The Picture Stories are used widely across the US and abroad to instruct incoming refugees about the U.
Linguistic and Cultural Online Communication Issues in the Global Age [Kirk St. Amant] on eqwimvoi.ga *FREE* shipping on qualifying offers. International. Linguistic and Cultural Online Communication Issues in the Global Age: Media & Communications Books.
Kate also created the Virginia Adult Education Health Literacy Toolkit , to provide adult educators with information and tools for addressing health literacy education. Kate continues to consult, present, and publish literature regarding the health literacy needs of limited-English speakers, bridging the fields of adult education, social work, and healthcare.
Elizabeth M. As Senior Program Officer, she manages CT Health's ten year strategic objective to reduce racial and ethnic disparities by improving the patient-provider interaction. Her responsibilties include developing programmatic initiatives, reviewing proposals, monitoring a multi-million dollar grant portfolio, and providing technical assistance to grantees.
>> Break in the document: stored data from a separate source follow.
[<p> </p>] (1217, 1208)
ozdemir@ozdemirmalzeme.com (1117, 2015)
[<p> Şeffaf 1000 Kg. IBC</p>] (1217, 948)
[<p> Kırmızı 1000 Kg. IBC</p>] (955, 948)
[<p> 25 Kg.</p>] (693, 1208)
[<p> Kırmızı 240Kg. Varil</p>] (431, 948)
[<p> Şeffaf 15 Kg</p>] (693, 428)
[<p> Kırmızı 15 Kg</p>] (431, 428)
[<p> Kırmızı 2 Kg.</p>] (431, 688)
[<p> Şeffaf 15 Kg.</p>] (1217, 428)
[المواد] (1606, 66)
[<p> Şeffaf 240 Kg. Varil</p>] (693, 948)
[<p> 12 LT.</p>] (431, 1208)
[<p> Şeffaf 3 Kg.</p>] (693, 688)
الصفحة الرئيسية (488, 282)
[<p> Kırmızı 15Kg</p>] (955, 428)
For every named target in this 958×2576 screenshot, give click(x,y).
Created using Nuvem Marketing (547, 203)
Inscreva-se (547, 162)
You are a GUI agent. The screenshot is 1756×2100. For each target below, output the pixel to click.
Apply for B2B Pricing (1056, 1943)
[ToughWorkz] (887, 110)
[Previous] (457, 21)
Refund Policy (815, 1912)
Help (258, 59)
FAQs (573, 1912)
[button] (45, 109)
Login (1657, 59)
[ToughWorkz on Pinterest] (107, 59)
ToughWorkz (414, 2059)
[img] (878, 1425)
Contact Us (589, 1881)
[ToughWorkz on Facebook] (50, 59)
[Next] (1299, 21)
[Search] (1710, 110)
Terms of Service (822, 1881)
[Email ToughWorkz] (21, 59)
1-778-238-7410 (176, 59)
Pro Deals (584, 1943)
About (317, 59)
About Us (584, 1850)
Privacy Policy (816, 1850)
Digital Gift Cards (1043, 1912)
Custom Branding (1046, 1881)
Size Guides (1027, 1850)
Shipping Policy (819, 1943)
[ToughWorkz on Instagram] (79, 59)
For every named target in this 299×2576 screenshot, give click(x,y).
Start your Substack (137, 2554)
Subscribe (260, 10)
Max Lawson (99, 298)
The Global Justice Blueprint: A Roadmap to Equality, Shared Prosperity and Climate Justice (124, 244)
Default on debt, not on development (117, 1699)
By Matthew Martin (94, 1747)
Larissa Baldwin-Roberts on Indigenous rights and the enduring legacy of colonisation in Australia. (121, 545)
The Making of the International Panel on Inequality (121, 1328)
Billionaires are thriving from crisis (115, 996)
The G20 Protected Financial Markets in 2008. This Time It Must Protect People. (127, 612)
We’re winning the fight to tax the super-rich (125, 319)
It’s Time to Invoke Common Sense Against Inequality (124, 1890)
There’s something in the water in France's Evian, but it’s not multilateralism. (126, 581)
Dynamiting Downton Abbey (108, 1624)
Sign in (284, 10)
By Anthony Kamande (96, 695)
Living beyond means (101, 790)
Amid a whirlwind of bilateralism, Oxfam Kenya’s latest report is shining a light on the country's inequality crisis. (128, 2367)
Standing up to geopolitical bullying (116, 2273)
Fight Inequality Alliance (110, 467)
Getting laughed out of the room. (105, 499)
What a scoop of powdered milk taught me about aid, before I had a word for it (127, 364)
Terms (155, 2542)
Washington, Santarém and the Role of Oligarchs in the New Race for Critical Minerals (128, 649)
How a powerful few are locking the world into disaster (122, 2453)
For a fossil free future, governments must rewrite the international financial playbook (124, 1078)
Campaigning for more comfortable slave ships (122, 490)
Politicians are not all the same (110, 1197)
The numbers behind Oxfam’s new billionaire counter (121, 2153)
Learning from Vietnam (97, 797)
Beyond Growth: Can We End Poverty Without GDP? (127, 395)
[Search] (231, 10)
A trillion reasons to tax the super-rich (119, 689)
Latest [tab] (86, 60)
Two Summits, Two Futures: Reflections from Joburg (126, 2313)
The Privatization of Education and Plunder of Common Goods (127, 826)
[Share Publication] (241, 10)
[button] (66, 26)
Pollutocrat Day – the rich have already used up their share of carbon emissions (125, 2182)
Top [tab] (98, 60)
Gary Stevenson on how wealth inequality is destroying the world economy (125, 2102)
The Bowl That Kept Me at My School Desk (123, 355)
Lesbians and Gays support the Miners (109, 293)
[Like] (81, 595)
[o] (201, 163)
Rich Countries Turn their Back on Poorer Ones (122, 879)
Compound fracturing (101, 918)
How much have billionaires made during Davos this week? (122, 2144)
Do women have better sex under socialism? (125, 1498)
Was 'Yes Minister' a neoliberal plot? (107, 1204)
Her tenure with CDC included assignments with the National Center for Injury Prevention and Control and the CDC Foundation where she worked on traumatic brain injury, program evaluation, emergency preparedness, and mobile mammography. While at Harvard she studied health literacy with Rima Rudd, her graduate advisor, and went on to initiate successful health literacy programs at the Colorado Department of Public Health and the Connecticut Health Foundation. Agency for Health Care Research and Quality.
National health care disparities report Retrieved on May 4, , from www. Andrews , M.
Andrulis , D. Integrating literacy, culture, and language to improve health care quality for diverse populations, American Journal of Health Behavior. Retrieved on May 4, from www. Berkman , N. Literacy and health outcomes. January Burt , M. Campinha-Bacote , J. Many faces: Addressing diversity in health care.
Online Journal of Issues in Nursing, 8 1. Patient education: Addressing cultural diversity and health literacy issues. Urologic Nursing, 27 5 , Coyne , C. Social and cultural factors influencing health in southern West Virginia: A qualitative study. Preventing Chronic Disease, 3 4. Eiser , A.
Viewpoint: Cultural competence and the African American experience with health care: The case for specific content in cross-cultural education. Academic Medicine, 82 2 , Elder , K. Flores , M. Ambulatory Pediatrics 5 6 , Gamm , L. Rural healthy people A companion document to healthy people Galanti , G. Caring for patients from other cultures. Philadelphia: University of Pennsylvania Press.
Giger , J. Transcultural nursing: Assessment and intervention. Harthorn , B. Risk, culture, and health inequality: Shifting perceptions of danger and blame. Westport, CT: Praeger. Hunter , J. Retrieved on May 4 , from www. Institute of Medicine. Health literacy: A prescription to end confusion.